本発明は、ビス穴からの雨水の浸入や毛細管現象による雨水の浸入を生ずることなく、施工性にも優れていることは勿論、負圧作用時の強度や水密性にも十分に配慮した外装構造に関する。
従来の「大和葺き」と称される屋根は、山と谷が交互に連続する葺き方であり、その固定方法としては、第1の方法として、後述する図5(a)及び図6(a)に示す側方から固定ビスを打ち込む方法と、第2の方法として、図5(b)及び図6(b)に示すハゼ締めにて固定する方法の2種類が一般的に採用されている。
しかしながら、前記第1の方法の問題点としては、固定ビスのビス穴からの雨水の浸入の問題や、強風及び経年劣化によるビスの抜けがある。
また、前記第2の方法の問題点としては、ハゼ締めによる毛細管現象にて雨水が浸入する問題や、ハゼ締めすることにより施工に手間がかかる等が挙げられる。
さらに、前記第1の方法や前記第2の方法については、後述する図5及び図6の説明において詳述するが、やはり負圧作用時の強度や水密性については、全く配慮されていないものであった。
そこで、本発明は、「大和葺き」の屋根構造において、ビス穴からの雨水の浸入や毛細管現象による雨水の浸入を生ずることなく、施工性にも優れていることは勿論、負圧作用時の強度や水密性にも十分に配慮した外装構造を提供することを目的とする。

- _提供記録_
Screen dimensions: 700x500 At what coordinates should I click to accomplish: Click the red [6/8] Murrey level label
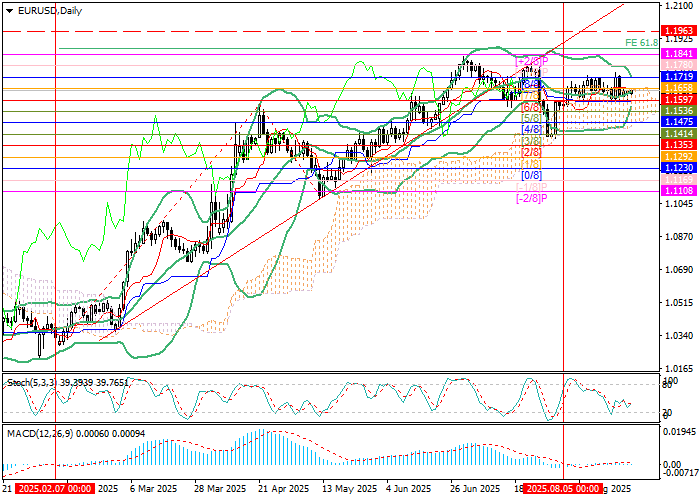coord(532,106)
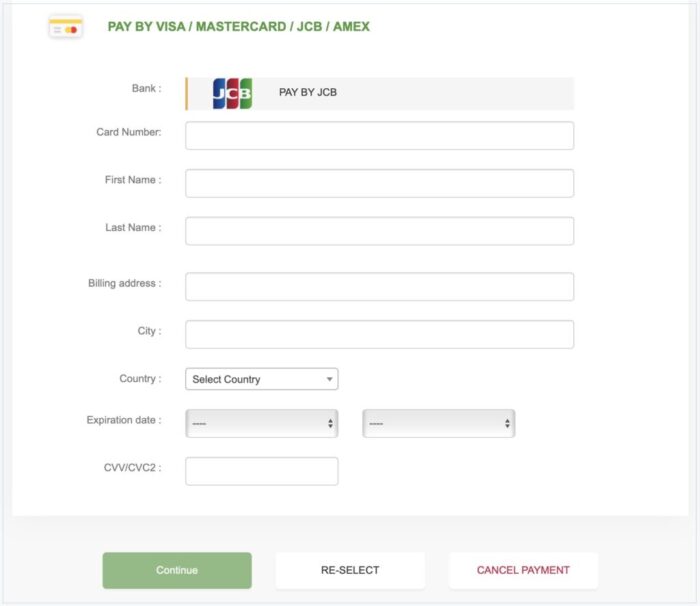Click the Card Number label
The height and width of the screenshot is (606, 700).
128,132
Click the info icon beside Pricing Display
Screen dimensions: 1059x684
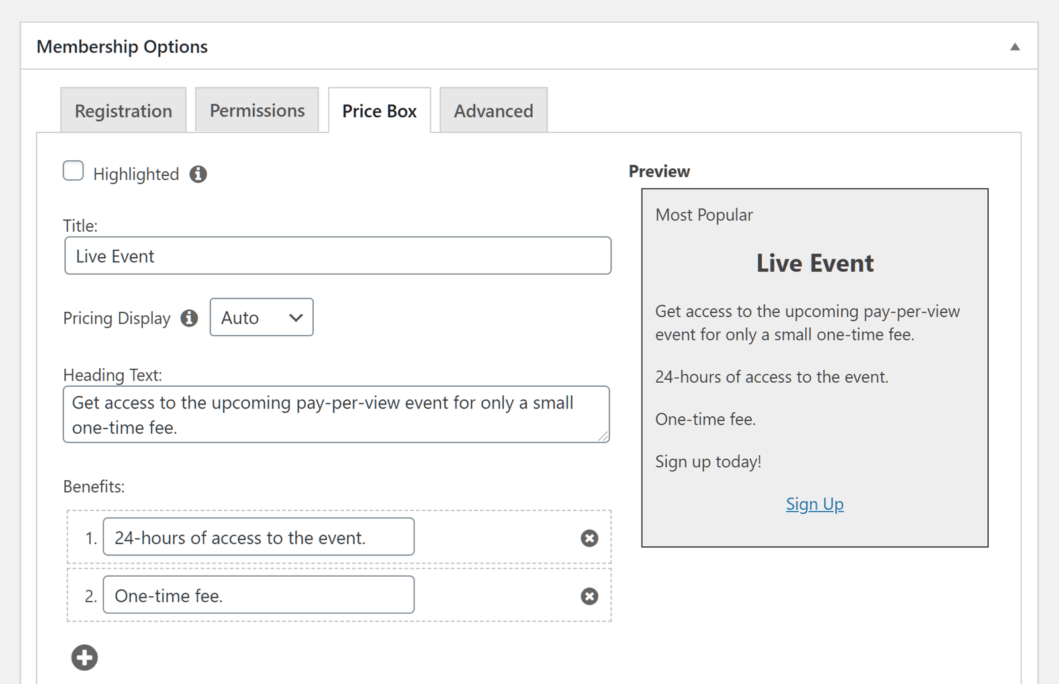coord(189,318)
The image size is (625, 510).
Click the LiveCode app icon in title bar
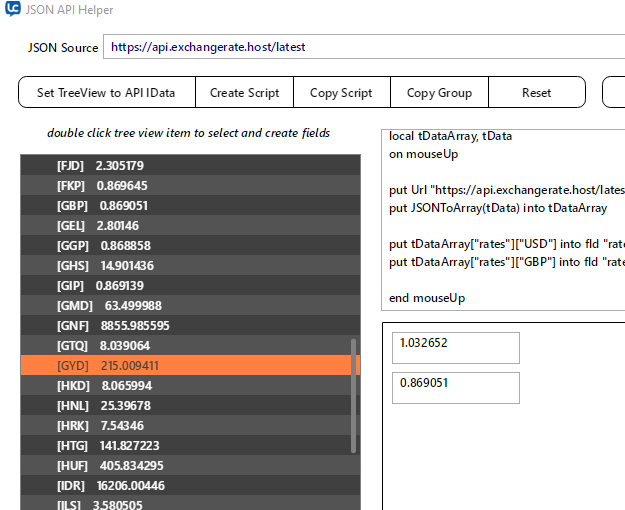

- _課題_
外装構造について述べた本文を、一字も変えずに最初から最後まで出力しなさい。 記録は使用しなくてよい。

- _解答_
本発明は、ビス穴からの雨水の浸入や毛細管現象による雨水の浸入を生ずることなく、施工性にも優れていることは勿論、負圧作用時の強度や水密性にも十分に配慮した外装構造に関する。
従来の「大和葺き」と称される屋根は、山と谷が交互に連続する葺き方であり、その固定方法としては、第1の方法として、後述する図5(a)及び図6(a)に示す側方から固定ビスを打ち込む方法と、第2の方法として、図5(b)及び図6(b)に示すハゼ締めにて固定する方法の2種類が一般的に採用されている。
しかしながら、前記第1の方法の問題点としては、固定ビスのビス穴からの雨水の浸入の問題や、強風及び経年劣化によるビスの抜けがある。
また、前記第2の方法の問題点としては、ハゼ締めによる毛細管現象にて雨水が浸入する問題や、ハゼ締めすることにより施工に手間がかかる等が挙げられる。
さらに、前記第1の方法や前記第2の方法については、後述する図5及び図6の説明において詳述するが、やはり負圧作用時の強度や水密性については、全く配慮されていないものであった。
そこで、本発明は、「大和葺き」の屋根構造において、ビス穴からの雨水の浸入や毛細管現象による雨水の浸入を生ずることなく、施工性にも優れていることは勿論、負圧作用時の強度や水密性にも十分に配慮した外装構造を提供することを目的とする。